Paolo Roversi
[Photographer, b. 1947, Ravenna, Italy, lives in Paris.]

 My studio is a place for chance, the dream, the imaginary to prevail. I give these forces as much space as I can. 

Beaumont Newhall
[Photographer, writer, and historian, b. 1908, Lynn, Massachusetts, d. 1993, Santa Fe, New Mexico.]

 It is peculiar to photography that, by the extreme ease of its production, many accidentally interesting photographs are produced. 

Matthew Brady
[Photographer, b. 1823, Warren County, New York, d. 1896, New York.]

 Results are uncertain even among the more experienced photographers. 

James Agee
[Writer, b. 1909, Knoxville, Tennessee, d. 1955, New York.]

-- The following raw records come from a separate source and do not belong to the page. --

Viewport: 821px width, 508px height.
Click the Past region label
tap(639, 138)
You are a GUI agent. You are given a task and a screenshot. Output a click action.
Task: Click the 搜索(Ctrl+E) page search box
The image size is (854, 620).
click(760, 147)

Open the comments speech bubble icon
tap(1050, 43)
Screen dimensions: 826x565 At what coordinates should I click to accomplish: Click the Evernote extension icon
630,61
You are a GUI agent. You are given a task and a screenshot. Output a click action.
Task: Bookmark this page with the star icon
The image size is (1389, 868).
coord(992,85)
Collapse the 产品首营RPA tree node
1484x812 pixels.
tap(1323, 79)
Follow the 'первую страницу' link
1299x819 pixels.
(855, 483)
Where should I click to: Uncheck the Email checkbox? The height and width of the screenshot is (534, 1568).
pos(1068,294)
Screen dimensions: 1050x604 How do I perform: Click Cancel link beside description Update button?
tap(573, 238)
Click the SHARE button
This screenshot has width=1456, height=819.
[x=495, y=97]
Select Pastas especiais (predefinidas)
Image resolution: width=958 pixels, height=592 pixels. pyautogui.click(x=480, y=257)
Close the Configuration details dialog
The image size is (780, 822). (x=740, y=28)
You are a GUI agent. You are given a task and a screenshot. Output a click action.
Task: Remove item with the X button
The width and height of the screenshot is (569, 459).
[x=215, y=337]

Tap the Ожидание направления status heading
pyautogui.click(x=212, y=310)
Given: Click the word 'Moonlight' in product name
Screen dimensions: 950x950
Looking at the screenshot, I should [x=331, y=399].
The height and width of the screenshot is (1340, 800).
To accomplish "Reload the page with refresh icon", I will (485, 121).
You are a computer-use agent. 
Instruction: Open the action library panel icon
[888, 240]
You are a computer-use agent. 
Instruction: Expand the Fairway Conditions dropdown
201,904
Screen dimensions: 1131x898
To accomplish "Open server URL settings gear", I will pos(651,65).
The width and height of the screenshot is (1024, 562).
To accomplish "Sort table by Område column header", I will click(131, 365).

 Many people, even some good photographers, talk of the “luck” of photography as if that were a disparagement. And it is true that luck is constantly at work. It is one of the cardinal creative forces in the universe, one which the photographer has unique equipment for collaborating with. And a photographer often shoots around a subject, especially one that is highly mobile and in continuous and swift development—which seems to me as much his natural business as it is for a poet who is really in the grip of his poem to alter and realter words in his line. It is true that most artists, though they know their own talent and its gifts as luck, work as well as they can against luck, and that in most good works of art, as in little else in creation, luck is either locked out or locked in and semidomesticated, or put to wholly constructive work; but it is peculiarly a part of the good photographer’s adventure to know where luck is most likely to lie in the stream, to hook it, and to bring it in without unfair play and without too much subduing it. Most good photographs, especially the quick and lyrical kind, are battles between the artist and luck. 

Gabriel Orozco
[Artist, b. 1962, Jalapa, Veracruz, Mexico, lives in New York, Paris, and Mexico City.]

 We normally consider stability to be the constant in life and accidents to be the exception, but it’s exactly the opposite. In reality, the accident is the rule and stability is the exception. 

Harry Callahan
[Photographer, b. 1912, Detroit, Michigan, d. 1999, Atlanta, Georgia.]

 I sort of believe that a picture is like a prayer; you’re offering a prayer to get something, and in a sense it’s like a gift of God because you have practically no control—at least I don’t. 

Robbert Flick
[Photographer, b. 1939, Amersfoort, Holland, lives in Los Angeles, California.]

 Serendipity plays an enormous role in my work. I create the possibilities for accidents to happen. 

Arno Rafael Minkkinen
[Photographer, b. 1945, Helsinki, Finland, lives in Andover, Massachusetts.]

 Artists who believe they control everything control what they know. Artists who allow outside forces to intervene are like canoes going down rapids.